◆ TASK PROMPT: Beginning with the line that holds "Click the Clone help question mark icon", copy each line through the end of the material below, exactly and with no pictures.
--- --- ---
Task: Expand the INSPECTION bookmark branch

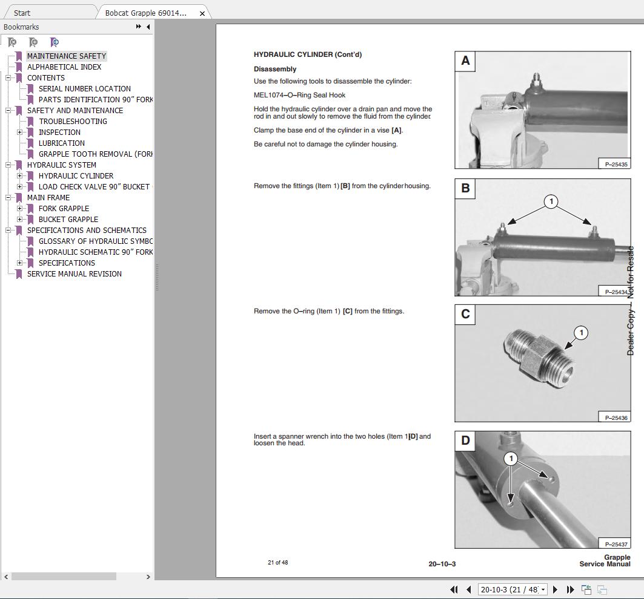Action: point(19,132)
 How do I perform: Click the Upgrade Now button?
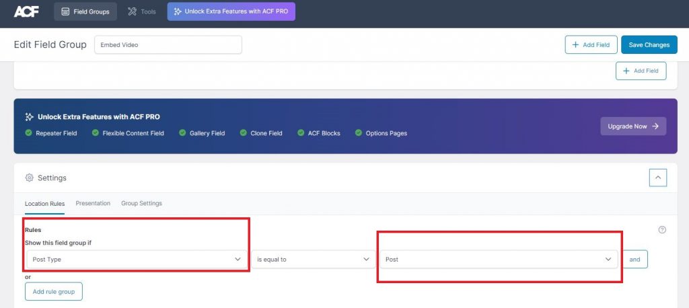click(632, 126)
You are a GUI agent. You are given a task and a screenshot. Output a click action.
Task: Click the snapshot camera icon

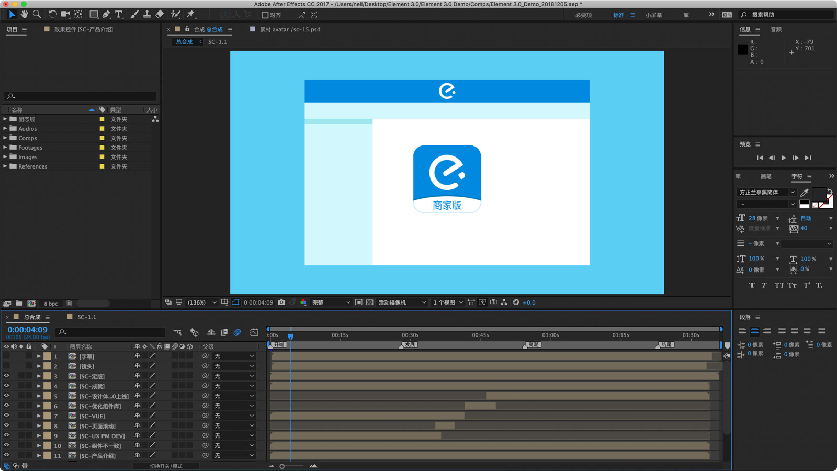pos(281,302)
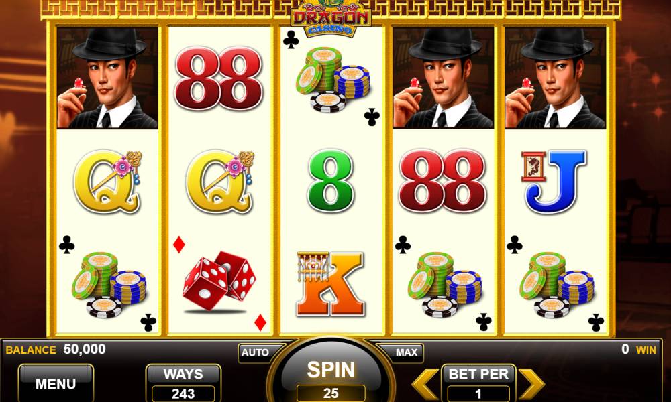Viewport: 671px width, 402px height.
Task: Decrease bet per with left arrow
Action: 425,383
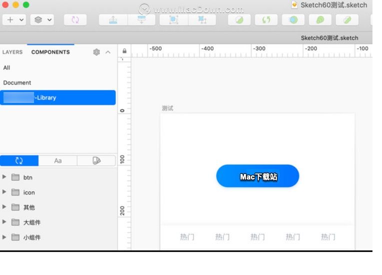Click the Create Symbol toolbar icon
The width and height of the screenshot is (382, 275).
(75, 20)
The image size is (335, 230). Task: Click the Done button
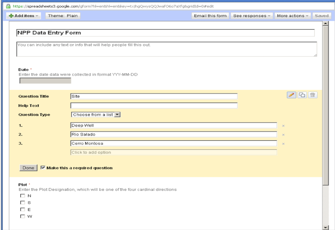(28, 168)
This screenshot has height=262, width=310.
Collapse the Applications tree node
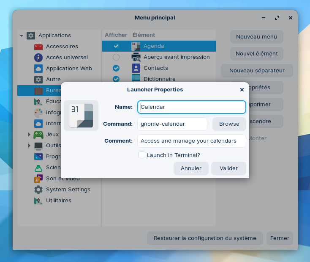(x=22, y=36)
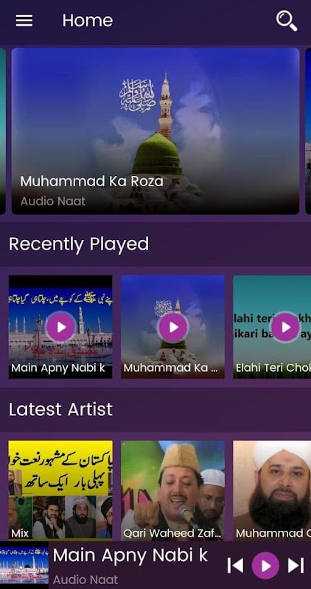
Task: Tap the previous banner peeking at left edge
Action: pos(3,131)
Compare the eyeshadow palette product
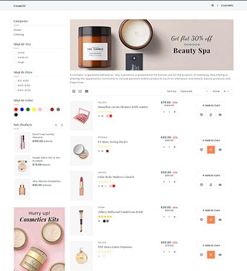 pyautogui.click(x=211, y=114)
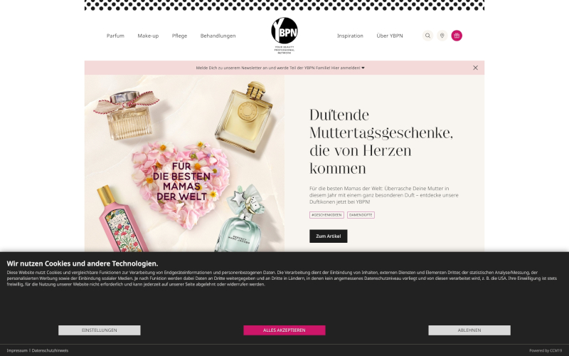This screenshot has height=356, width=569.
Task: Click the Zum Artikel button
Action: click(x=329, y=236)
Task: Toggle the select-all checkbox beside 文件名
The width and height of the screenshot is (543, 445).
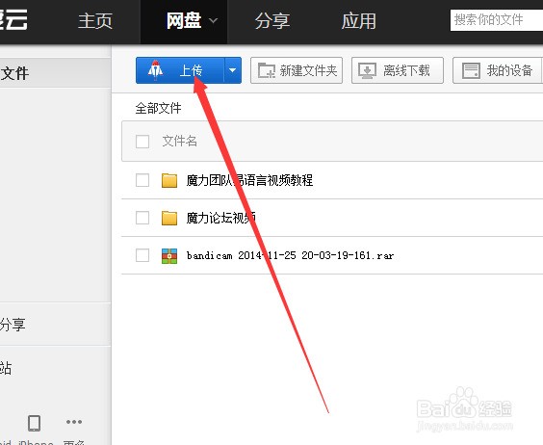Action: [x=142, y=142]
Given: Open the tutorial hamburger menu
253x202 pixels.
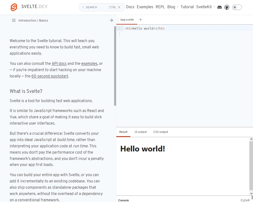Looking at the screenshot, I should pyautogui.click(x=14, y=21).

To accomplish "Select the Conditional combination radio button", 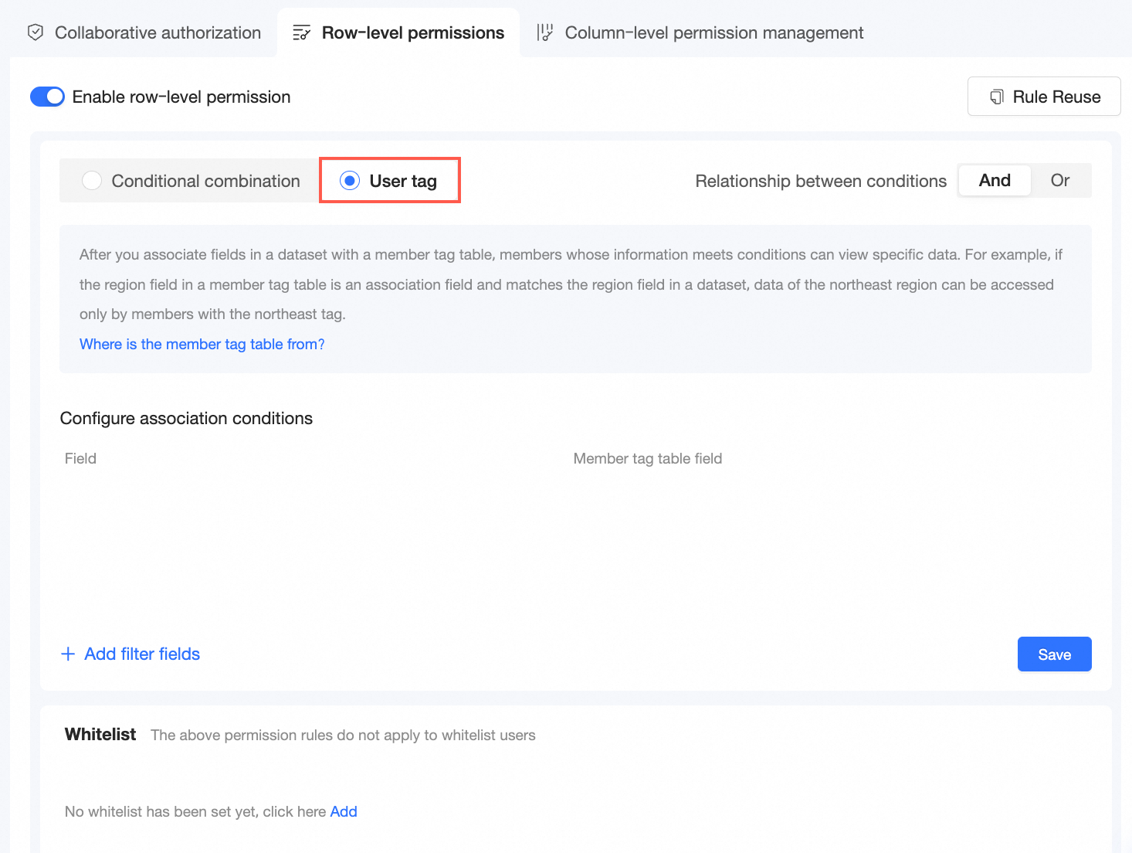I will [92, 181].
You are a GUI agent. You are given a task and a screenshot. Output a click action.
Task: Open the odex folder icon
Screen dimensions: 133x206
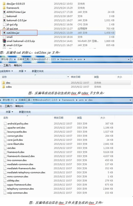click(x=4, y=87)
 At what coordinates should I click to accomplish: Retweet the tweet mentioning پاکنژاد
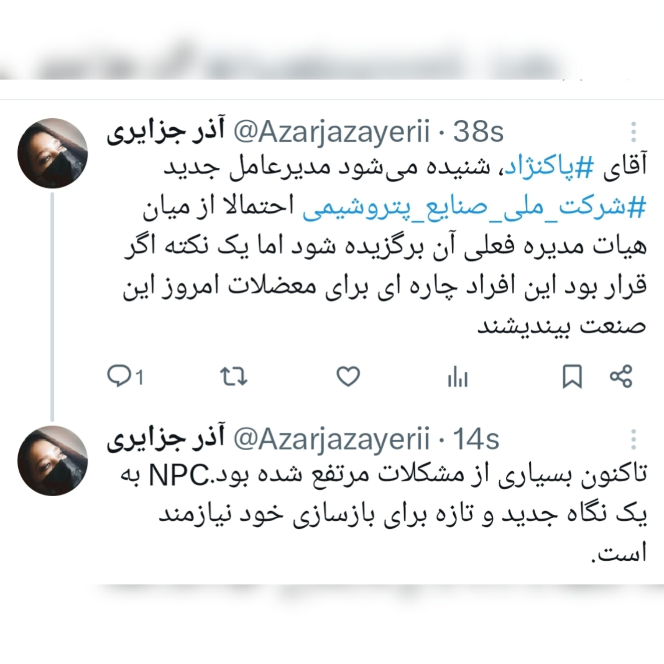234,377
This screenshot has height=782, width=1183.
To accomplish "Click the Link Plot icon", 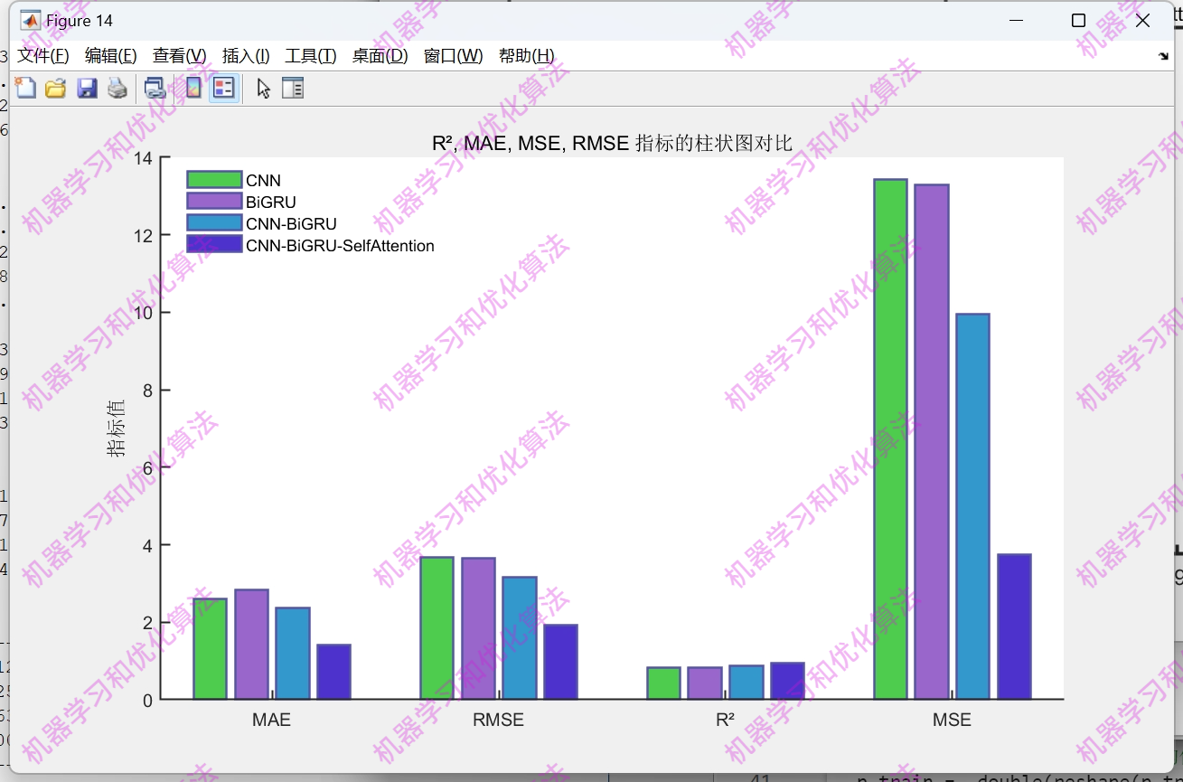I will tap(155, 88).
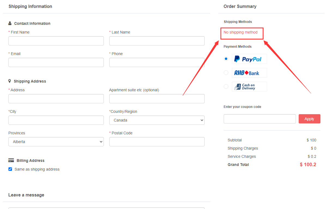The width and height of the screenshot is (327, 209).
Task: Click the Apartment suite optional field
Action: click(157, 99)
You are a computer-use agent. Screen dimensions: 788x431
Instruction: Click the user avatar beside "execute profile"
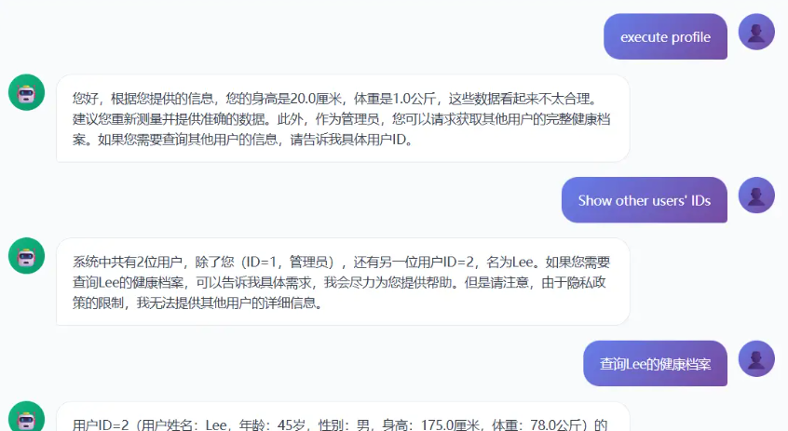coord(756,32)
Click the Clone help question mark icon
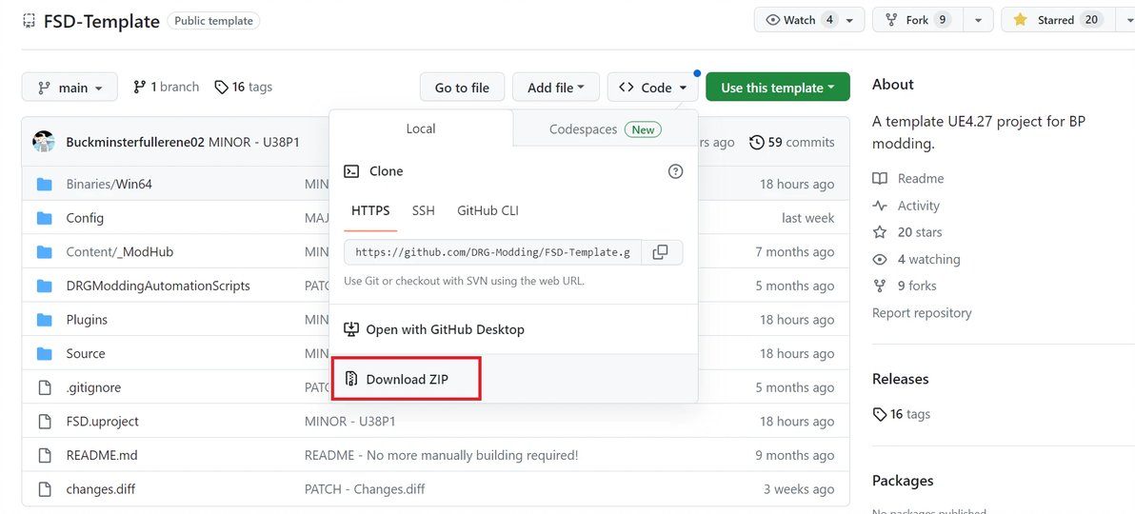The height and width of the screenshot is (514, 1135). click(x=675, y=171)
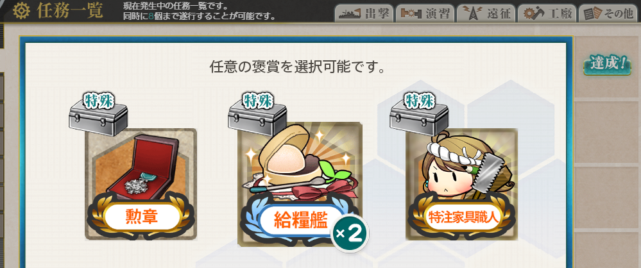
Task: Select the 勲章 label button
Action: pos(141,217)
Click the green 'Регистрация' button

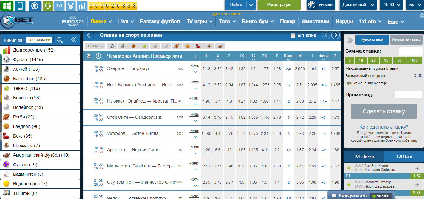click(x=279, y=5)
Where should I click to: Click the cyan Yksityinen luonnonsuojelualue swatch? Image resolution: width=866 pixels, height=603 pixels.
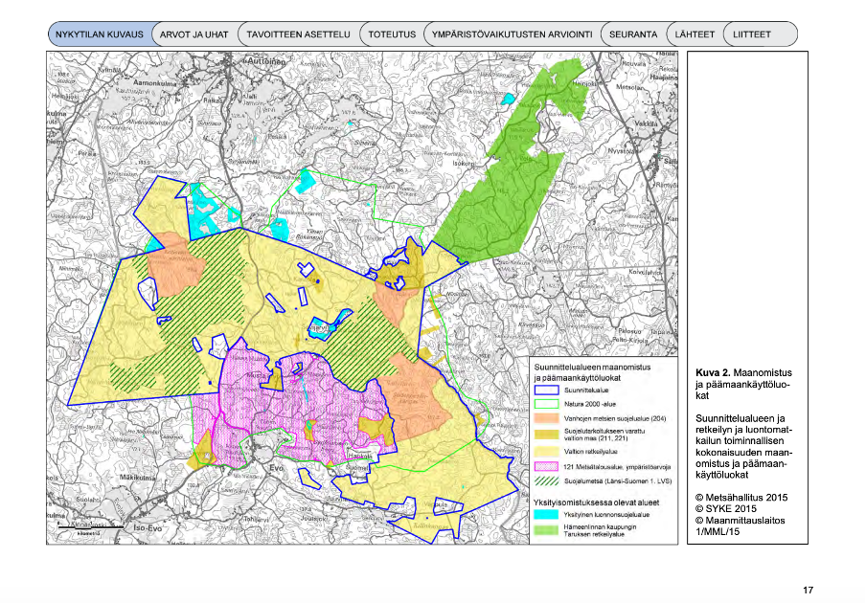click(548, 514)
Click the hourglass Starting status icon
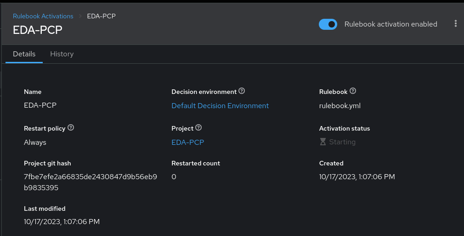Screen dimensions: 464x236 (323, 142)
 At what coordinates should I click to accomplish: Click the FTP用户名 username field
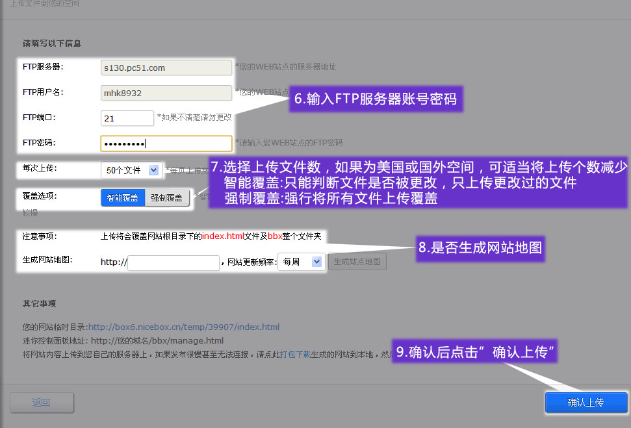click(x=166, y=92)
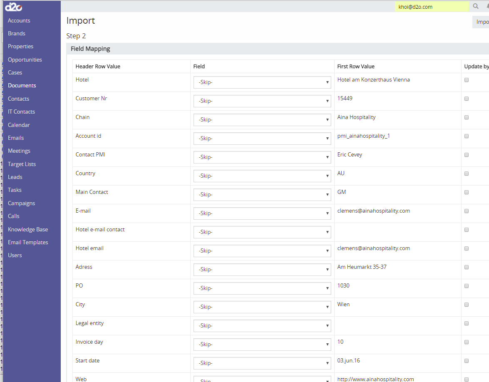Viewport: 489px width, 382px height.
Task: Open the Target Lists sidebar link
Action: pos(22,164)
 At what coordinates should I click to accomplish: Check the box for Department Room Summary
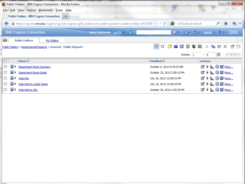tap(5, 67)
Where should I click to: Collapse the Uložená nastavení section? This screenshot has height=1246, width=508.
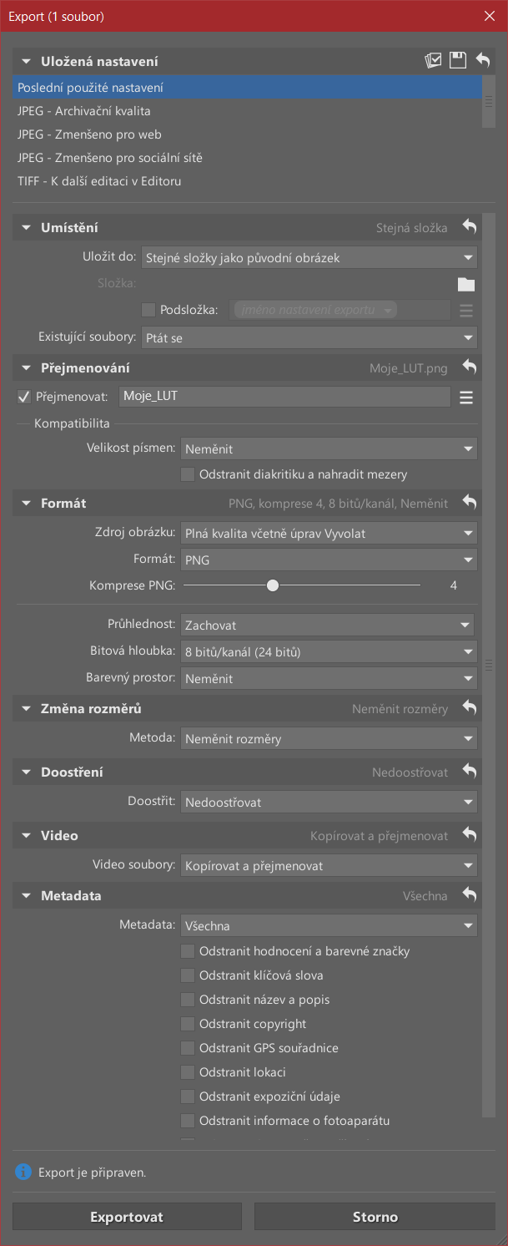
--- --- ---
◆ TASK RESPONSE:
Click the Clone help question mark icon
The height and width of the screenshot is (514, 1135). click(x=675, y=171)
Task: Select the 勲章 label button
Action: pos(141,217)
Click the green 'Регистрация' button

click(x=279, y=5)
Where should I click to: Click the cyan Yksityinen luonnonsuojelualue swatch? Image resolution: width=866 pixels, height=603 pixels.
click(548, 514)
Click the hourglass Starting status icon
Screen dimensions: 464x236 (323, 142)
 At what coordinates should I click to accomplish: Click the FTP用户名 username field
click(x=166, y=92)
Viewport: 489px width, 382px height.
Task: Open the Target Lists sidebar link
Action: pos(22,164)
 At what coordinates should I click to accomplish: Check the box for Department Room Summary
tap(5, 67)
Where should I click to: Collapse the Uložená nastavení section? This screenshot has height=1246, width=508.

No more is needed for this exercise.